# Study questions:
[A] In the personal essay about learning of a pregnancy, how long did the writer wait with a towel over the test's results window?
[B] Write the next part of the personal essay about learning of a pregnancy, starting after its last sentence.

Top of Document section

We dilute the beauty of the gospel story when we divorce it from our lives, our worlds, the words and images that God is writing right now on our souls. – Shauna Niequist
When I found out that I was pregnant I had to sit down. I landed in the chair that was a gift from my dad and stepmom, a re-upholstered antique of my great grandmother Edith. I imagine her with a wispy, mousy-brown bun, reading from a pocket New Testament or a first edition Betty Crocker. I never knew much about her other than her husband Gus died young. He was a farmer that looked (in the one picture I saw of him) like Ryan Gosling in The Notebook, only with real farmer biceps. The kind that pull themselves out of foxholes.
I stared at the stick my friend at work said I should drive to Walgreens to buy because that’s what women do when they miss their period for a week. I grabbed onto the smooth wooden arms of the chair, the arms that Edith had rested her own hands on. I looked down at the rough, gold material that was selected to cover the coils and puffs of whatever is on the inside of these old chairs. Reupholstering furniture is not one of my spiritual gifts.
I didn’t really think that this was something I’d ever do—buy a pregnancy test. Or have to buy, for that matter. I was only married for six weeks. I didn’t think I could even have children. But I did it—because that’s what women do, my friend said. And I waited there for a while—almost an hour, in fact—with a towel covering the little window of results.

Bottom of Document section
Top of Data excerpt

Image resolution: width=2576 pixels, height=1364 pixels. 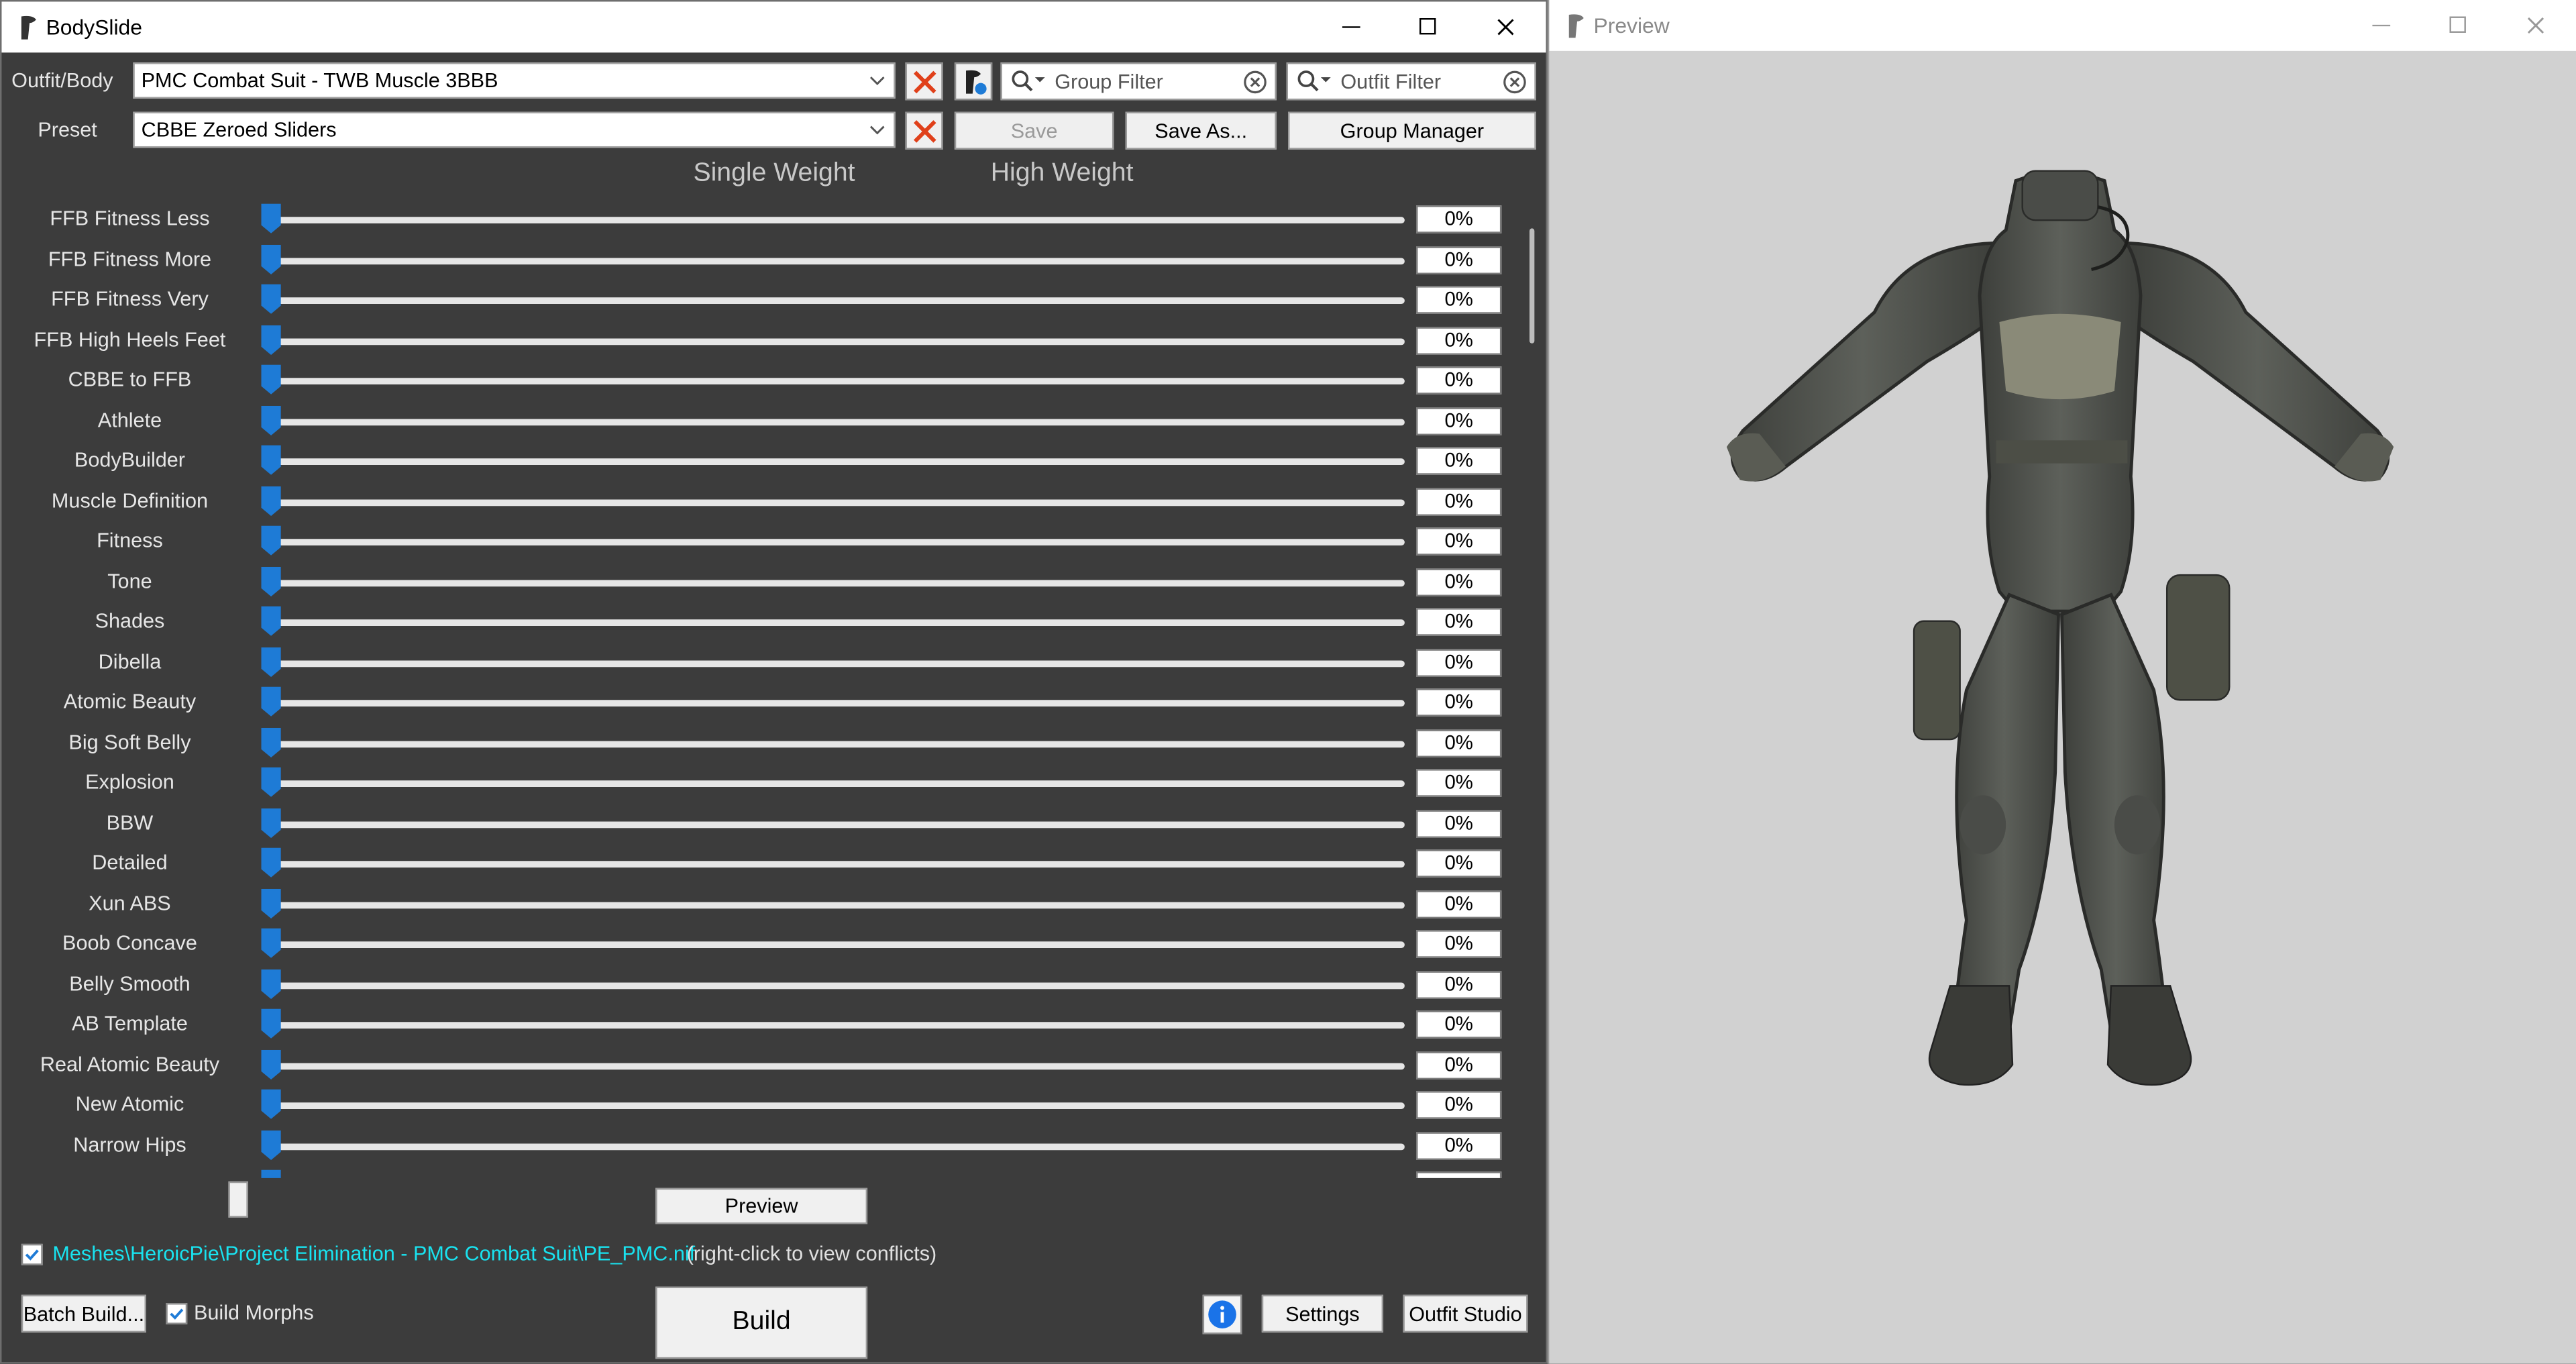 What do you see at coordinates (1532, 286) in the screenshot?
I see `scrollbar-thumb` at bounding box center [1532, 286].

Bottom of Data excerpt

# Your written answers:
[A] Almost an hour.

[B]
I did a couple of things (pretending like I wasn’t waiting for a pregnancy test result), sure that I would be disappointed. I swept the floors and then mopped them with a broken Swiffer that I’d fastened an old cleaning rag to. After it got full of dog hair or grime, I’d untie it and ring it out in the sink and feel good about myself for being so environmentally conscious. In that moment, at least.
Why the Surprise at Something Good?
Despite things being pretty amazing by this point in my life and recovery, considering all the mess I had lived through and all the trauma, I still tiptoed around life. I was sure that the ball was going to fall at some point. The shoe was going to drop (whatever this means). Even though six weeks before, I walked down the aisle to Neil Diamond’s Sweet Caroline, surprising the heck out of my family. Even though they all sang along as I cried tears of joy and looked towards a stable and handsome and driven and smart man. Disaster still lurked behind the curtain. I was sure.
Somewhere inside I still harbored the secret thought that God was going to disappoint me.
I’d be able to yell: “See!”
[As a side note, ladies: it’s okay to keep our prayers specific when we are praying for a mate or partner. My prayer was for a tall, green-eyed super smart hunk of a man who challenged me intellectually and spiritually and that is exactly what I got. He’s a 6''3" theoretical physicist and Methodist. Go figure.]
Our autumn wedding in Western Michigan 2017
Our early October wedding was a dream with wind, the kind that kicks up Lake Michigan in a beautiful frenzy and pouring down rain after the reception. A dusting of yellow leaves and fading Hydrangeas adorned the ceremony of only a few close family and friends. I wore a dress that was puffier than I had envisioned. My longing for something sleek and classy and white flew out the window as soon as I tried on this once-in-a-lifetime gown that made me feel like a combination between Zena the Warrior Princess and a giant tulle cupcake.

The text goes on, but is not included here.